マケダニア王宮には激震が走ったものの、捕縛の対象がハラストラ公爵家に限定されたことですぐに落ち着きを取り戻した。とはいえ、反王派筆頭であるハラストラ公爵が失脚した影響は決して小さくはない。マケダニア王カリトンばかりでなくイリシャ連邦王家まで明確に敵に回ったことで、派閥の瓦解は免れぬであろう。
「儂が!一体何をしたというのだ!」
「公爵家の私兵力をもって反逆を企み、第三王女アナスタシアを害さんとしたこと明白。言い逃れができると思うな」
「それは!我が愚女めが!」
「未成年の娘の罪から父親が逃げ切れると、本気で思っているのか?」
捕縛の軍勢を率いてきたアカエイア王太子ヒュアキントスに冷ややかな目を向けられ、それ以上何も言えずに、ゲンナディオスはがっくりと肩を落としたのであった。
要するにアナスタシアがしたことは、ハラストラ公爵がテルクシノエーにやった事をそのままやり返してやっただけである。つまり主犯が誰かに関わらず、ハラストラ公爵家の犯行ということにしてマケダニア王家は無関係という体を貫いたわけだ。
連邦王女アナスタシアへの襲撃と、それを実行したのが公爵家の手の者だったという事実があるのだから、あとは連邦王家に告発して連邦の敵として族滅してしまえばいい。そうすればマケダニア国内でハラストラ公爵家がどれほど力を持っていようと無意味である。
アナスタシアの書簡で詳細を知らされた連邦王太子ニケフォロスが激昂し、仔細を聞いた連邦王アリストデーモスも同じく激昂し、あれよあれよという間にゲンナディオスの罪状は組み上げられた。
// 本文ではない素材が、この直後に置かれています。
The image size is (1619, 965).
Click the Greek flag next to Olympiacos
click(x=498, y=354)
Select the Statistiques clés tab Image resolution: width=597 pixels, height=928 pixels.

そうして捕縛され厳しい取り調べと捜査の結果、アナスタシア襲撃実行犯たちの家族が秘密裏に始末されていたこと、北東隣国のヴァルガン王国や東方隣国のアナトリア皇国との密貿易の証拠などが次々と露見したことで、ゲンナディオスが無罪を勝ち取ることなどあり得なくなった。
「……できれば、ここまで大事にはしたくなかったのですけれど」
「何を言っているんだアナ。愛しいお前を害するような非道を許すことなどできるものか」
「……ありがとうございます、お兄様」
約半年ぶりに顔を合わせた兄の重い愛に、ため息をつきつつも喜びを感じてしまうアナスタシアである。
公爵ゲンナディオス、夫人ビリスティチェ、嫡男クラトスの3名は裁判を経て全て斬首に処せられ、ハラストラ公爵家は取り潰しとなった。
長女アポレイアと次女テルクシノエーは共謀関係にはない、あるいは被害者とされたため死一等を減ぜられ、今後しばらくはマケダニア王宮の西の尖塔にて貴人牢に入れられる事になった。反省と贖罪の態度が見られるようであれば、家門の復活を含めた今後の処遇が決められる事になるだろう。まあその前に、テルクシノエーは心身の療養が先であろうが。
テルクシノエーはまた、ミエザ学習院の中途退院が決まった。罪を得て貴人牢に入れられる以上はこれも当然の処置であろう。